Glen Keane for his passion, James Baxter for his precision, Miyazaki for his poetry and staging, and many others. Recently I try to go back to what sparked my love for animation in the first place, anime. I want to watch a lot of MAD, which are demo reels of Japanese animators.
Share something about The Emoji Movie?
This project is dear to me because I was also able to animate shots which were very emotional. For example, I had a shot of a character arguing with his parents. My parents and I have totally different upbringings, they grew up poor, I grew up in the west and had everything I needed. That caused a lot of arguments, and misunderstanding. So I tried to put that struggle into my shot, to have the best video reference. When I showed the blocking to the director, he reacted very positively and I knew I succeeded in making the audience relate and feel something.

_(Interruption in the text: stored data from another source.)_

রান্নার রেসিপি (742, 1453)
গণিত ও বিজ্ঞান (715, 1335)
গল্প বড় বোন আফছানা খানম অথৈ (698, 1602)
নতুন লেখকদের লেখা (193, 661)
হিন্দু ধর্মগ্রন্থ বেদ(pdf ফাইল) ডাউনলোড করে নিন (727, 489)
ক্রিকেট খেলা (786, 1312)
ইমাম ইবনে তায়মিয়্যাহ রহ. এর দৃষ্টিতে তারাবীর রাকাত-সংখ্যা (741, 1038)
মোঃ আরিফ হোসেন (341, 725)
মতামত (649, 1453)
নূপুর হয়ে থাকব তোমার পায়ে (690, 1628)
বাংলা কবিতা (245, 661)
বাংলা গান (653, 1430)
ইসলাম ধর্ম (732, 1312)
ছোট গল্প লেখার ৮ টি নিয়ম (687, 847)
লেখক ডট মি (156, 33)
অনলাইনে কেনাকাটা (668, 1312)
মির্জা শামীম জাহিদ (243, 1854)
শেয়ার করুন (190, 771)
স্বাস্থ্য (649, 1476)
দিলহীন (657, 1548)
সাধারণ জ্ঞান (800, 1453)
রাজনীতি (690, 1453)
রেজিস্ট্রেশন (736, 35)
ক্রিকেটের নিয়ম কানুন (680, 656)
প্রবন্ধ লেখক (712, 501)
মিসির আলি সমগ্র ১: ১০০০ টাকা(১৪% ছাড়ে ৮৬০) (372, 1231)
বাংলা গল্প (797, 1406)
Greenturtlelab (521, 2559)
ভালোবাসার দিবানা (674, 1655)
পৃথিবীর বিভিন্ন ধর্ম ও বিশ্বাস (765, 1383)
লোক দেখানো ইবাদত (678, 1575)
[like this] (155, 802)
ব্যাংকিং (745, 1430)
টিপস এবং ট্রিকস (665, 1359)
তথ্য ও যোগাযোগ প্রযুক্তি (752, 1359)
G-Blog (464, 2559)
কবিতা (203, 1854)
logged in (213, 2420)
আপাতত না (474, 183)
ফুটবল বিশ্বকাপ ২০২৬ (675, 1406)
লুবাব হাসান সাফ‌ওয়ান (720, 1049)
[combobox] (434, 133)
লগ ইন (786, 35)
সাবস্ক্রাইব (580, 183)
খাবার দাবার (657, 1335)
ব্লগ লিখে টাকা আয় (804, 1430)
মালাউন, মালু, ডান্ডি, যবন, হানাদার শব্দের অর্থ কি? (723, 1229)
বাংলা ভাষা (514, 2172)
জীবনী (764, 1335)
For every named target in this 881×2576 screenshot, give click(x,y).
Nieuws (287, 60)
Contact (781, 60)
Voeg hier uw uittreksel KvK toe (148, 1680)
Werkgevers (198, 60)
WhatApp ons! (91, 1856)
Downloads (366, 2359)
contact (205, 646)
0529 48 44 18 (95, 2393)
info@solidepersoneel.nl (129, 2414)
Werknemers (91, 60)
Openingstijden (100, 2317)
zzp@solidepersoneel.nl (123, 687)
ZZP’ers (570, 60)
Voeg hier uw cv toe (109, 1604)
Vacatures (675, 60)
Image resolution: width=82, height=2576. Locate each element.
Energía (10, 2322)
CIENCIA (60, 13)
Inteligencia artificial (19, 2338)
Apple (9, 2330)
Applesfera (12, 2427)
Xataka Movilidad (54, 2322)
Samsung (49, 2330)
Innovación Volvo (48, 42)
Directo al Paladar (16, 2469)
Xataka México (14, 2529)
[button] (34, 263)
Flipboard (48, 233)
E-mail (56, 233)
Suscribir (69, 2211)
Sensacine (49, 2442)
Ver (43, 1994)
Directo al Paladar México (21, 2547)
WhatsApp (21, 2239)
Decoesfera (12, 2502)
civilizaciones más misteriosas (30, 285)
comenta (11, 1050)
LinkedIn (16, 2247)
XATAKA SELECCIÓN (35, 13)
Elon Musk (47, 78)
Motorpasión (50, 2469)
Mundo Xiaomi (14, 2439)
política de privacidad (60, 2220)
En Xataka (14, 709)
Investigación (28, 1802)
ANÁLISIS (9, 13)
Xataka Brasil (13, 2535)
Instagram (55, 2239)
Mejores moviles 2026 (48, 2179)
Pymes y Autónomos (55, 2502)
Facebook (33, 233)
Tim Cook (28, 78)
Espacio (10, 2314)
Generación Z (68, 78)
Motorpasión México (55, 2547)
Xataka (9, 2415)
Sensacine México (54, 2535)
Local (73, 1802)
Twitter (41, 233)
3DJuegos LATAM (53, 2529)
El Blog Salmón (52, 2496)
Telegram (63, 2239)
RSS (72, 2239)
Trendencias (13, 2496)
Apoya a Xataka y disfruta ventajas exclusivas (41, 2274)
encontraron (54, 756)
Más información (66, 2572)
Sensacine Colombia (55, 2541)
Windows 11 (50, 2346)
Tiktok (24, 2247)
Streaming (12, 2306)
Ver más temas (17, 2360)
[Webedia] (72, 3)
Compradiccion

Share something about Paddington 2 and Mary Poppins Returns?
After 2 and a half years at Sony I had the opportunity to work in VFX. Paddington 2 was a way for me to transition easily because it involves a lot of acting, something I had put an emphasis on my whole career. Mary Poppins was a more technical show that required almost an equal balance of technical and artistic skills, I cleaned the mocap of key shots, and also animated animals, humans, props and cameras.
What do you like to do away from the computer?
I enjoy spending quality time with my family.
What do you think about the future of the Animation Industry?
I’m very optimistic thanks to new technologies like VR, facial recognition, excellent performance of video game engine, that are going to open the door to creators. People are more than ever hungry for original content so I am confident that the number of projects is only going to grow.
Which direction would you like to take your career in the near future?
I already achieved one of my goal to direct the animation of a feature film, so I can tick my checkbox. As an Animation Director I really liked sharing my knowledge to my team and I’d love to use this experience in the future. I’m already in touch with online and in-site animation school to contribute as an instructor or a mentor. I also want to challenge myself artistically, and be involved on big projects. The trap after so many years is to repeat the same recipes. I don’t know where I will be in 5 years but I think I’ll be animating or doing something related to art.
What advice would you give to someone who wishes to get into this industry?
These are the principles that have worked for me so far: working hard and enjoying what I’m doing. There are also plenty of resources out there, and having a mentor through an online course and reliable peers can get you where you want to be quicker.